それもそのはず。契約内容が7年で1億5500万ドル。日本円で約161億円と、イチローの9000万ドルを超えての日本人最高年俸額であり、メジャーの投手史上でも5番目の大型契約。メディアが大々的に報道するのも納得の内容です。
これは、同じ日本人として誇らしいことではあります。最近はスポーツといえば、野球よりもサッカー。つい先日も本田圭佑がACミランに移籍するなどサッカー面でのニュースが非常に多く扱われていました。その中での田中のヤンキース入団は、野球界にとって実りのあるニュースでもあります。
しかしその反面、気にかかるのはメジャーと日本野球の年俸の差です。楽天での田中の2013年の推定年俸は報道によると1年で4億円。7年で161億円とは、あまりにも差が開きすぎています。今回の契約は、ベースボールと野球の違いを見せられた一件でもあったと思います。
広島の前田健太などを筆頭に、現在プロ野球で活躍している日本人投手たちの中には、今回の田中の移籍を見て、メジャー行きを今まで以上に強く希望する人もいるかもしれません。もし、このままいい投手たちが軒並みメジャーに流れれば、プロ野球は人材不足に陥ってしまう危険性だってあります。プロ野球に関わる人間として、そんな不安を覚えたのも正直なところです。
そしてもう一つ。今回の田中の契約で心配だと感じるのは、メジャーへの対応です。
プロ野球とメジャーではボールやストライクゾーンの広さなど、異なる部分があります。
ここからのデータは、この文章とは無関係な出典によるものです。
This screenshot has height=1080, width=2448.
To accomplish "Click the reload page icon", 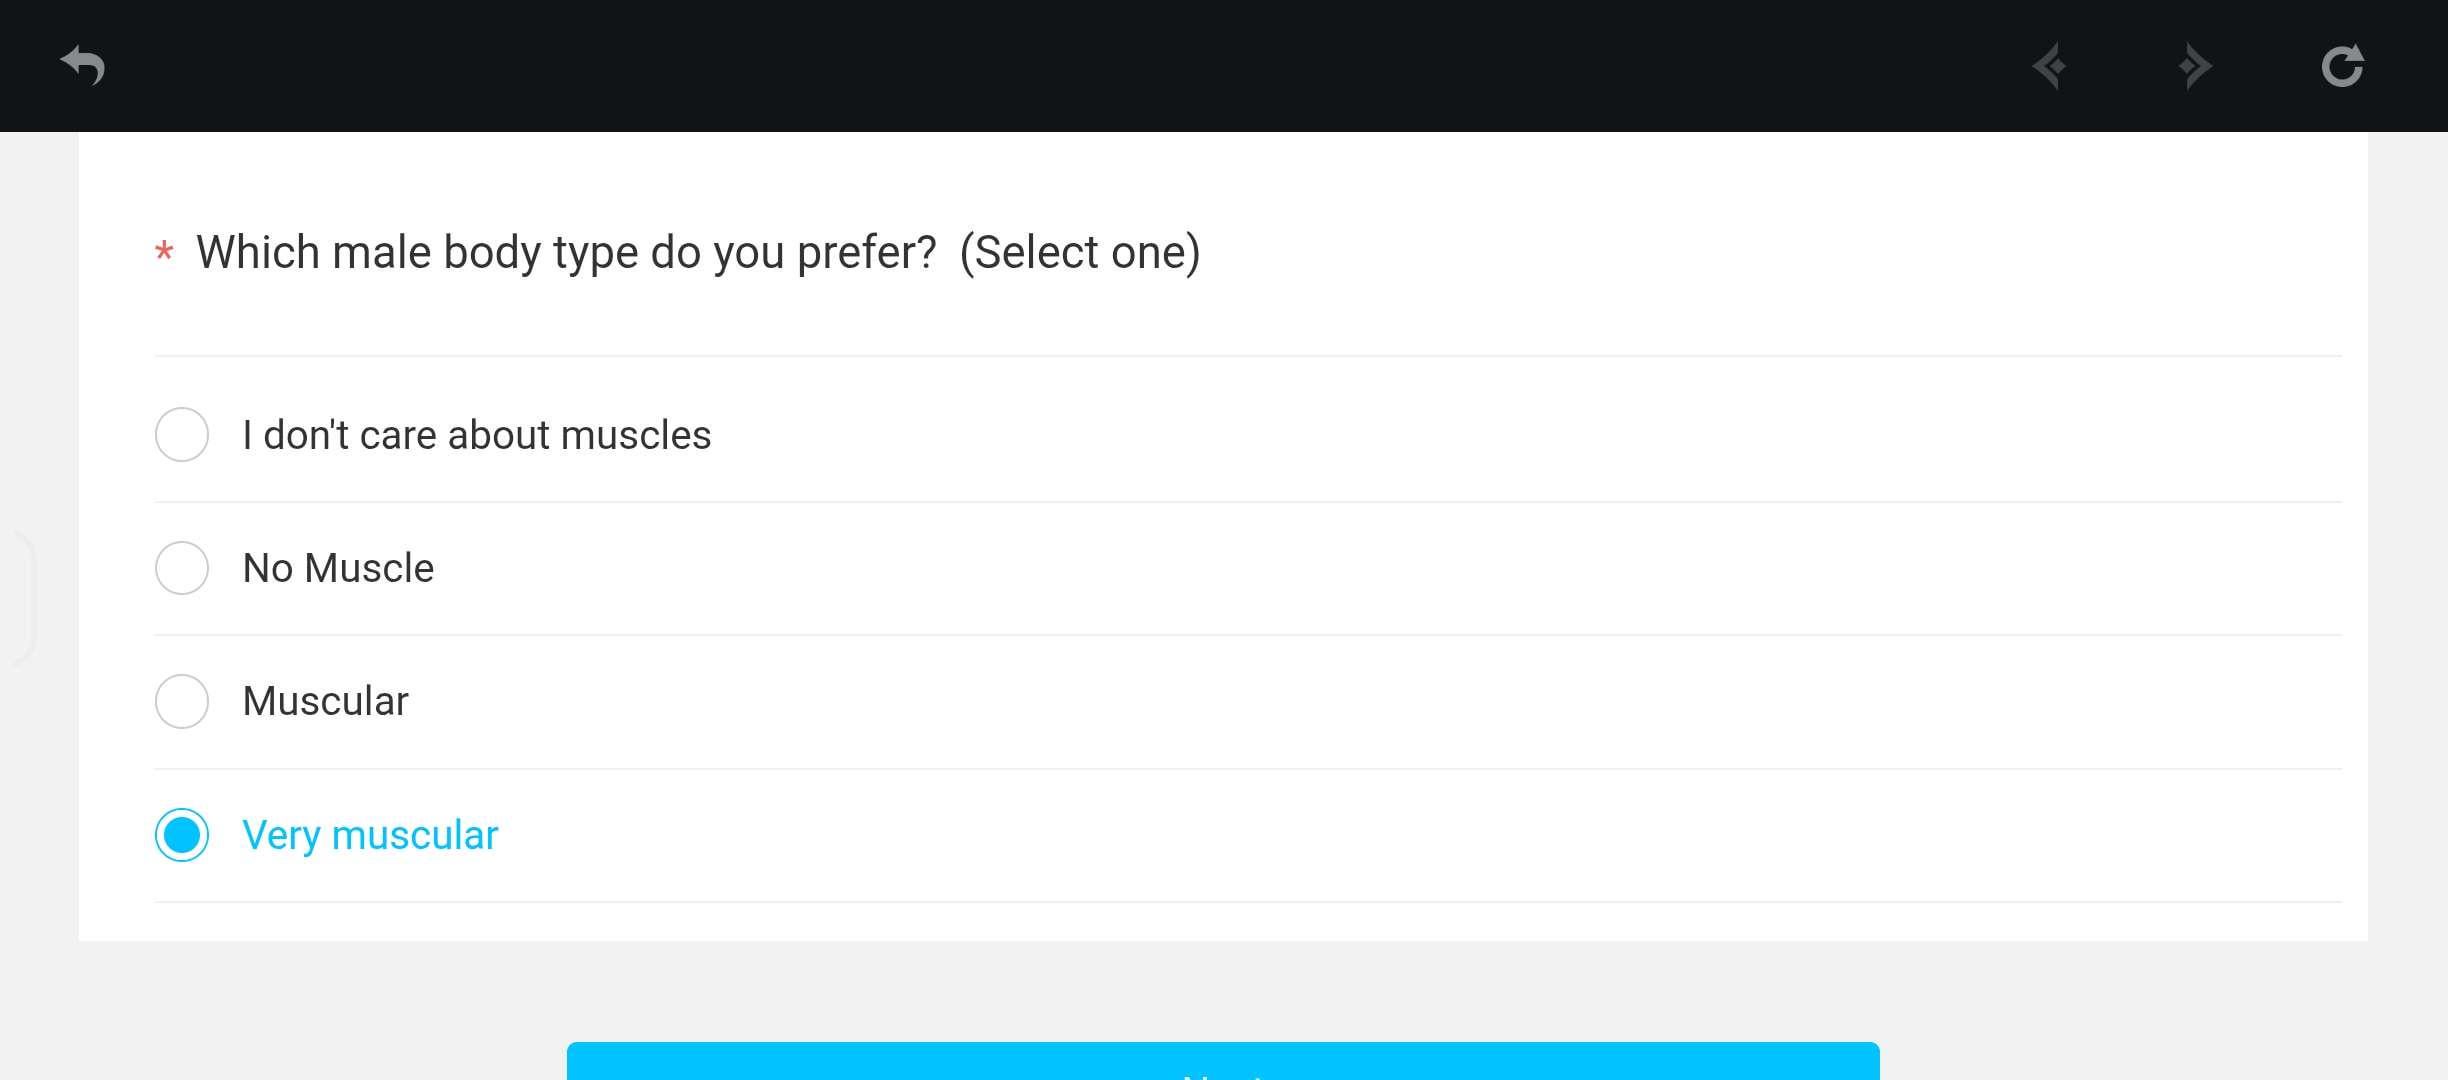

中でもマウンドの違いは大きい。
そもそもアメリカで使われる土は日本のものよりも硬く、足で掘りにくいものになっています。当然、土が硬ければ踏み込む力も変わってくる。田中の場合は左足を踏み込んだ時に、上体が突っ張るような形になってしまいます。
日本であれば土が軟らかく、左足をしっかりと踏み込めます。けれど、アメリカの硬い土では、それができない。加えて、メジャーのマウンドはちょうど地面からポコッと盛り上がった形状をしています。つまり日本のマウンドよりも傾斜がきついわけです。
角度のある傾斜からの投球は、今までのプロ野球で投げていたものとは別物である可能性もあります。この硬い土でできたマウンドを克服するには、上半身の体重移動をうまくコントロールする力が求められるのです。
もちろん田中だって、WBCでの登板経験がある投手なので、その違いはすでに理解しているはず。ただ、田中は年俸が高い分、即戦力として求められる要素が強い。メジャー流に慣れる時間があるかどうかも不安材料となります。